Pacheco rejeita proporção partidária para compor CPMI dos Atos de 8 de janeiro
Da Redação
O presidente do Congresso Nacional, Rodrigo Pacheco (PSD-MG), rejeitou as questões de ordem apresentadas pelo líder da oposição, senador Rogério Marinho (PL-RN), e do partido Novo sobre a proporcionalidade partidária na composição da Comissão Parlamentar Mista de Inquérito (CPMI) que vai investigar os ataques às sedes dos Três Poderes em 8 de janeiro.
A TV CNN Brasil informa que, com a decisão, a oposição – que deu força para a abertura dos trabalhos – perde duas vagas e terá 9 indicações. Já o governo conseguiu garantir pelo menos 12 das 32 cadeiras da CPMI, sendo maioria.
As outras vagas devem ser indicadas para partidos independentes. O número de integrantes da comissão é definido pelo tamanho de cada bloco.
A resposta de Pacheco estava sendo aguardada desde o início da semana e era o que faltava para destravar a distribuição de vagas da comissão. Na prática, retira a vaga destinada ao bloco Vanguarda, composto por PL e Novo, para entregar ao bloco da Resistência, do PT.

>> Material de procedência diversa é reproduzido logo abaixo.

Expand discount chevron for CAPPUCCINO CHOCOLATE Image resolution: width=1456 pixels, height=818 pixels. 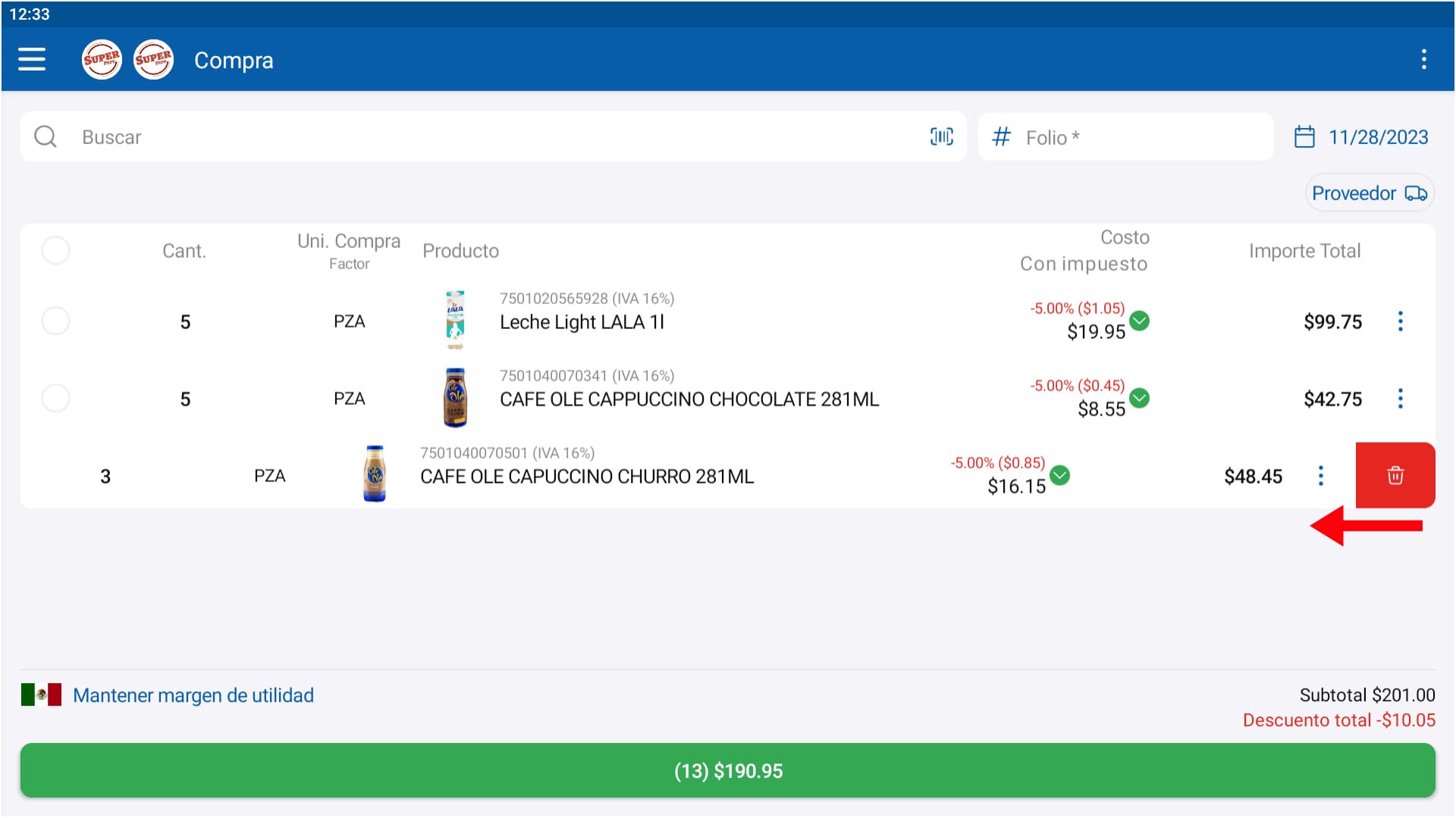[1139, 396]
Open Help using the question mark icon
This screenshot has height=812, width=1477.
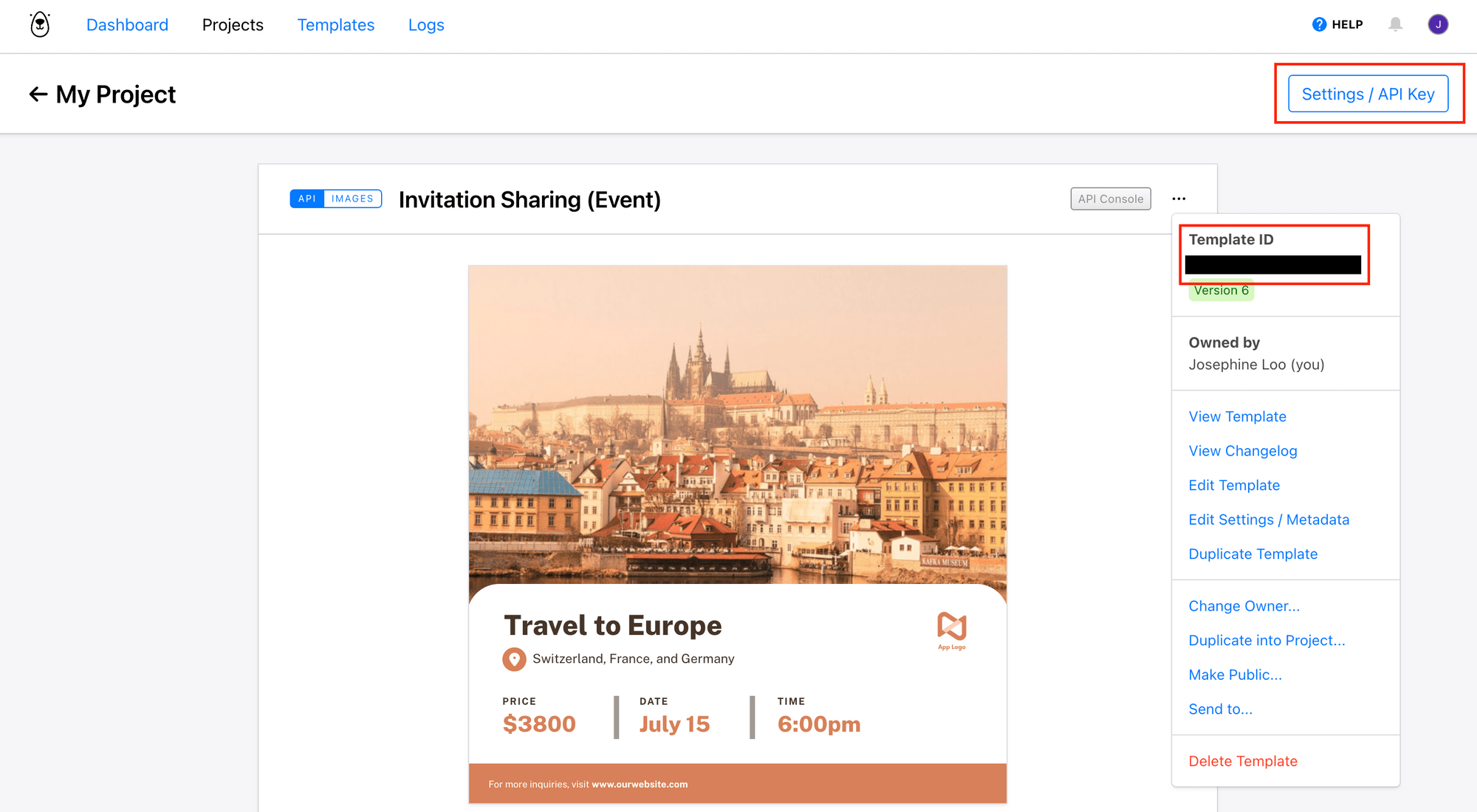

Segundo a CNN Brasil, a manobra foi articulada pelo líder do governo no Congresso, senador Randolfe Rodrigues (Rede-AP).
A decisão foi publicada no Diário do Congresso Nacional desta sexta-feira (5). O presidente do Congresso também notificou líderes partidários para indicarem os membros que vão compor o colegiado.